_WHAT IS EXPECTED_
Starting at the first line of the listing below and ending at the line with "Image resolution: width=651", copy each line exactly.

====

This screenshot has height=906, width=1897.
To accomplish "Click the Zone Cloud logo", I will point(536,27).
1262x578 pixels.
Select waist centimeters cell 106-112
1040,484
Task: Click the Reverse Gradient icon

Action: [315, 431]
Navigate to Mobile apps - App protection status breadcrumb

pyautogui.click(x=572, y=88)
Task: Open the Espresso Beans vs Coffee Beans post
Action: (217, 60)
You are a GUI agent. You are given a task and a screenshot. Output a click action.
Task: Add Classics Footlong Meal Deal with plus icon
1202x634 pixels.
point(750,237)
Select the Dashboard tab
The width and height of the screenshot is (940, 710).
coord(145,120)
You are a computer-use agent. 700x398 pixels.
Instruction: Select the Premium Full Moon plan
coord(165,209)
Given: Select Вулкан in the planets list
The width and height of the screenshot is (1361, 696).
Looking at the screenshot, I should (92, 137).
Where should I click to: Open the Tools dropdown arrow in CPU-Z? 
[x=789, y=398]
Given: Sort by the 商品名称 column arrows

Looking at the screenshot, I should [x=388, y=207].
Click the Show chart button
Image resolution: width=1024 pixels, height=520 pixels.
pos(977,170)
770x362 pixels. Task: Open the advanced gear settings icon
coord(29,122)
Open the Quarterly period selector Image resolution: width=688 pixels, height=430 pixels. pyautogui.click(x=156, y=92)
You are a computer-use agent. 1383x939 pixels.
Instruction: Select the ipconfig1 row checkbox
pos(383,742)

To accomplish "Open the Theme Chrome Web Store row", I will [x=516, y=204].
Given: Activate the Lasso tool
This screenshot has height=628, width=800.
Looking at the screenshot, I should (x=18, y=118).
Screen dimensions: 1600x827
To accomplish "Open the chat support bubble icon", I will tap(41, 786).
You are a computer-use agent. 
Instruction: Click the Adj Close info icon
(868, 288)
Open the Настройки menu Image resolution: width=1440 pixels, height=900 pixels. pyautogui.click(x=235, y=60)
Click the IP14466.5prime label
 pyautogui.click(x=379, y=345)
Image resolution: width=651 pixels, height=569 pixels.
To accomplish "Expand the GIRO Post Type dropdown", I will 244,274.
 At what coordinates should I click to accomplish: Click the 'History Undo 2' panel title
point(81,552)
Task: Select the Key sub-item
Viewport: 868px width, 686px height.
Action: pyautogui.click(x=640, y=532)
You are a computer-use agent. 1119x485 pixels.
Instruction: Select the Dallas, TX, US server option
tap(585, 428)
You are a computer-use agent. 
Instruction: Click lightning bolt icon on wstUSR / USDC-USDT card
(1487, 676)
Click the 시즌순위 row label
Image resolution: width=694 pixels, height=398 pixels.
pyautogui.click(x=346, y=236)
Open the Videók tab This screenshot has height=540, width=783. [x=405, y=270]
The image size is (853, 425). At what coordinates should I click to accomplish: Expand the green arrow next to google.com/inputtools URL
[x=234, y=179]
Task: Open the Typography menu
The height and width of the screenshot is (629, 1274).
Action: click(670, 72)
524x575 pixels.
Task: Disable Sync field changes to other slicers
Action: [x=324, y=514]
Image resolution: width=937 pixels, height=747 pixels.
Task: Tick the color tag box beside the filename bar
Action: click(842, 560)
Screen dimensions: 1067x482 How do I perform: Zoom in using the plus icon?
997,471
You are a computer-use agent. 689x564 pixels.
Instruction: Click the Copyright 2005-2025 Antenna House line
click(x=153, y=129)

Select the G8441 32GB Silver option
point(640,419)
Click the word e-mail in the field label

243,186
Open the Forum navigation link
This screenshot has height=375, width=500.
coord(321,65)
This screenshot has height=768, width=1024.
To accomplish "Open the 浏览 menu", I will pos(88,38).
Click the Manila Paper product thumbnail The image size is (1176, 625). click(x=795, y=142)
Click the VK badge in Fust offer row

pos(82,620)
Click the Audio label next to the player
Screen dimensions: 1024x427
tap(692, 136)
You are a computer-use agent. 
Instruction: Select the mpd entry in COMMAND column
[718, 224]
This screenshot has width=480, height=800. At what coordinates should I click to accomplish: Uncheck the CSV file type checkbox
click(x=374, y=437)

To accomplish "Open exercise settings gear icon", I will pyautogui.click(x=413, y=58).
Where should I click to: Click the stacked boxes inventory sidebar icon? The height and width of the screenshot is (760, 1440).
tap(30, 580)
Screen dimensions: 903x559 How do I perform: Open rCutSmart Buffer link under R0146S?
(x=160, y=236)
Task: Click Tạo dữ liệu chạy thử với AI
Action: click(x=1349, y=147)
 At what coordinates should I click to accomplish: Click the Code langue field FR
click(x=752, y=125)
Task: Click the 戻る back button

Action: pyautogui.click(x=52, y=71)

====

_ANSWER SECTION_
This screenshot has height=906, width=1897.
To accomplish "Click the Zone Cloud logo", I will point(536,27).
1262x578 pixels.
Select waist centimeters cell 106-112
1040,484
Task: Click the Reverse Gradient icon

Action: [315, 431]
Navigate to Mobile apps - App protection status breadcrumb

pyautogui.click(x=572, y=88)
Task: Open the Espresso Beans vs Coffee Beans post
Action: (217, 60)
You are a GUI agent. You are given a task and a screenshot. Output a click action.
Task: Add Classics Footlong Meal Deal with plus icon
1202x634 pixels.
point(750,237)
Select the Dashboard tab
The width and height of the screenshot is (940, 710).
coord(145,120)
You are a computer-use agent. 700x398 pixels.
Instruction: Select the Premium Full Moon plan
coord(165,209)
Given: Select Вулкан in the planets list
The width and height of the screenshot is (1361, 696).
Looking at the screenshot, I should (92, 137).
Where should I click to: Open the Tools dropdown arrow in CPU-Z? 
[x=789, y=398]
Given: Sort by the 商品名称 column arrows

Looking at the screenshot, I should [x=388, y=207].
Click the Show chart button
Image resolution: width=1024 pixels, height=520 pixels.
pos(977,170)
770x362 pixels. Task: Open the advanced gear settings icon
coord(29,122)
Open the Quarterly period selector Image resolution: width=688 pixels, height=430 pixels. pyautogui.click(x=156, y=92)
You are a computer-use agent. 1383x939 pixels.
Instruction: Select the ipconfig1 row checkbox
pos(383,742)

To accomplish "Open the Theme Chrome Web Store row", I will [x=516, y=204].
Given: Activate the Lasso tool
This screenshot has height=628, width=800.
Looking at the screenshot, I should (x=18, y=118).
Screen dimensions: 1600x827
To accomplish "Open the chat support bubble icon", I will tap(41, 786).
You are a computer-use agent. 
Instruction: Click the Adj Close info icon
(868, 288)
Open the Настройки menu Image resolution: width=1440 pixels, height=900 pixels. pyautogui.click(x=235, y=60)
Click the IP14466.5prime label
 pyautogui.click(x=379, y=345)
Image resolution: width=651 pixels, height=569 pixels.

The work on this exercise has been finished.